Sistemas de Informação na Atenção Básica: O Papel da Ficha D

INEP Revalida - Exame Nacional de Revalidação de Diplomas Médicos — Prova 2012

Enunciado

A Unidade de Saúde da Família (USF) funciona como campo de prática de estudantes de graduação, pois para lá são encaminhados alunos de Medicina e de Enfermagem. Uma estudante ficou surpresa com a quantidade de formulários a serem preenchidos pela equipe e afirmou duvidar que "tanto papel" servisse para tomar decisões na prática. Ela ainda defendeu que deveria ser investido menos tempo com formulários, liberando os profissionais para o efetivo atendimento aos usuários. Uma atitude adequada da equipe nesse caso é:

Alternativas

  1. A) Explicar que, caso a Ficha A para Cadastramento das Famílias não fosse preenchida, não se teria ideia da evolução do quadro de hipertensos e diabéticos, mas apenas de portadores de tuberculose e hanseníase, que têm Fichas B de Acompanhamento específicas.
  2. B) Ponderar que a Ficha C para Acompanhamento de Crianças torna obrigatório o preenchimento do Cartão-Sombra para melhor monitorar o crescimento e desenvolvimento infantil e o cumprimento do calendário vacinal, quando ocorre extravio do Cartão da Criança.
  3. C) Demonstrar que a Ficha D par a Registro de Atividades, Procedimentos e Notificações informa à Secretaria de Saúde detalhes sobre a população da área de abrangência da USF, mas que eventuais usuários atendidos que residam em outras áreas não são tabulados.
  4. D) Argumentar que procedimentos coletivos como reuniões, atividades educativas, bochechos fluorados e visitas domiciliares só precisam ser registrados, por seus totais mensais, na Ficha D para Registro de Atividades, Procedimentos e Notificações, e não individualmente.
  5. E) Considerar que as notificações a serem registradas na Ficha D para Registro de Atividades, Procedimentos e Notificações são apenas aqueles referentes a agravos de notificação compulsória, que são menos prevalentes.

Pérola Clínica

Ficha D = Registro de atividades coletivas e procedimentos consolidados na USF.

Resumo-Chave

A Ficha D do antigo SIAB era utilizada para o registro de atividades coletivas e procedimentos, permitindo o monitoramento da produção da equipe de saúde.

Contexto Educacional

O Sistema de Informação da Atenção Básica (SIAB) foi por anos o principal instrumento de monitoramento das ações da Estratégia Saúde da Família (ESF). Ele era estruturado em fichas (A, B, C e D) que permitiam desde o cadastramento demográfico até o acompanhamento de indicadores de saúde específicos. A Ficha D, especificamente, funcionava como um espelho da produção da equipe. Nela, registravam-se não apenas os atendimentos clínicos, mas também as ações de promoção à saúde e prevenção de doenças realizadas de forma coletiva. Esse registro é vital para o planejamento das ações locais e para a prestação de contas aos órgãos gestores, demonstrando a resolutividade e o alcance das intervenções comunitárias.

Perguntas Frequentes

Para que servia a Ficha A no SIAB?

A Ficha A era utilizada para o cadastramento das famílias e registro das condições de moradia, saneamento e composição familiar, servindo como base para o diagnóstico territorial da Unidade de Saúde da Família.

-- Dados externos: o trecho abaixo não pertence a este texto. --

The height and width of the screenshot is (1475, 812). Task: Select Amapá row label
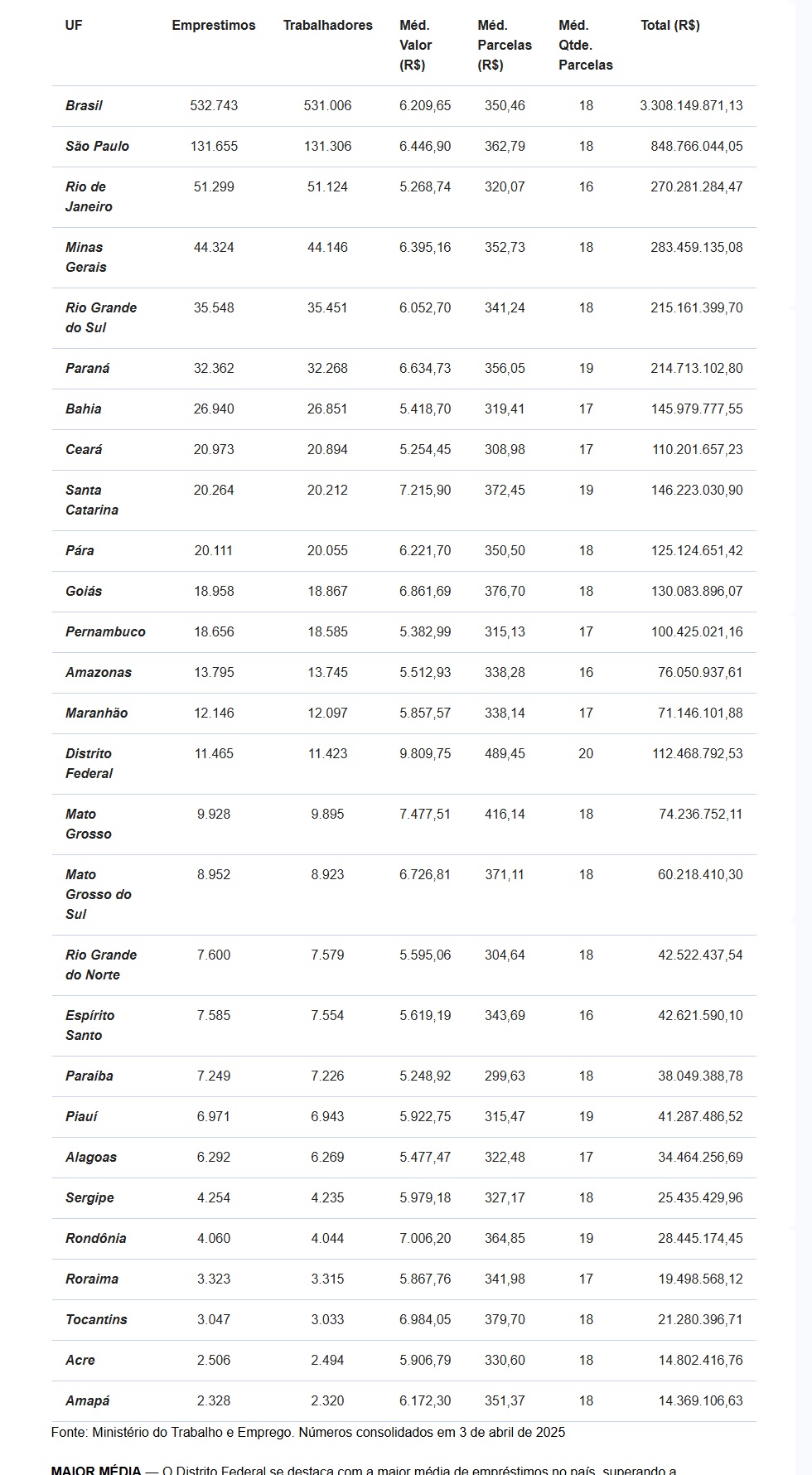[x=88, y=1401]
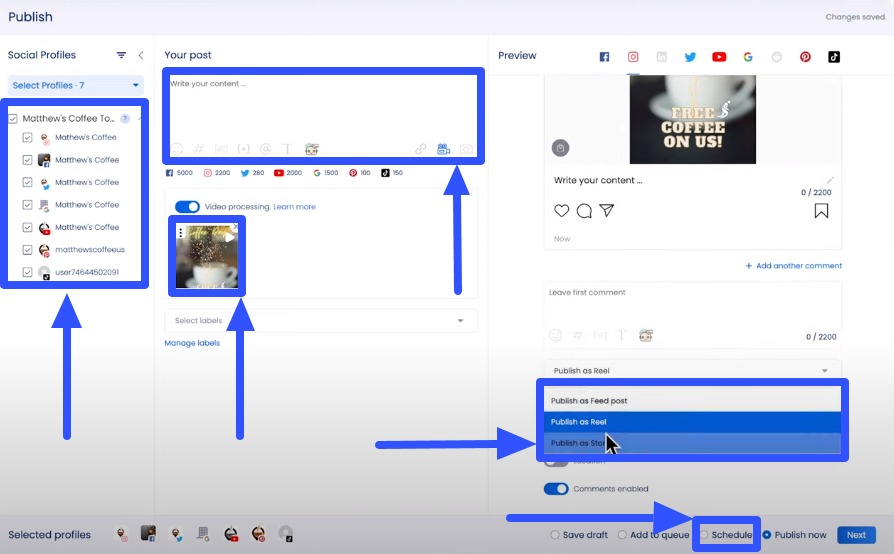Click the Add another comment link
894x554 pixels.
click(x=794, y=266)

O que é registrado na Ficha D?

A Ficha D é o instrumento para registro diário de atividades, procedimentos e notificações. Nela são consolidados atendimentos individuais, atividades coletivas (como grupos de educação em saúde), visitas domiciliares e procedimentos como bochechos fluorados.

O SIAB ainda é utilizado?

O SIAB foi substituído pelo e-SUS Atenção Primária (e-SUS AP), que utiliza o Prontuário Eletrônico do Cidadão (PEC) e a Coleta de Dados Simplificada (CDS), mas o entendimento de sua lógica estrutural ainda é cobrado em provas de residência.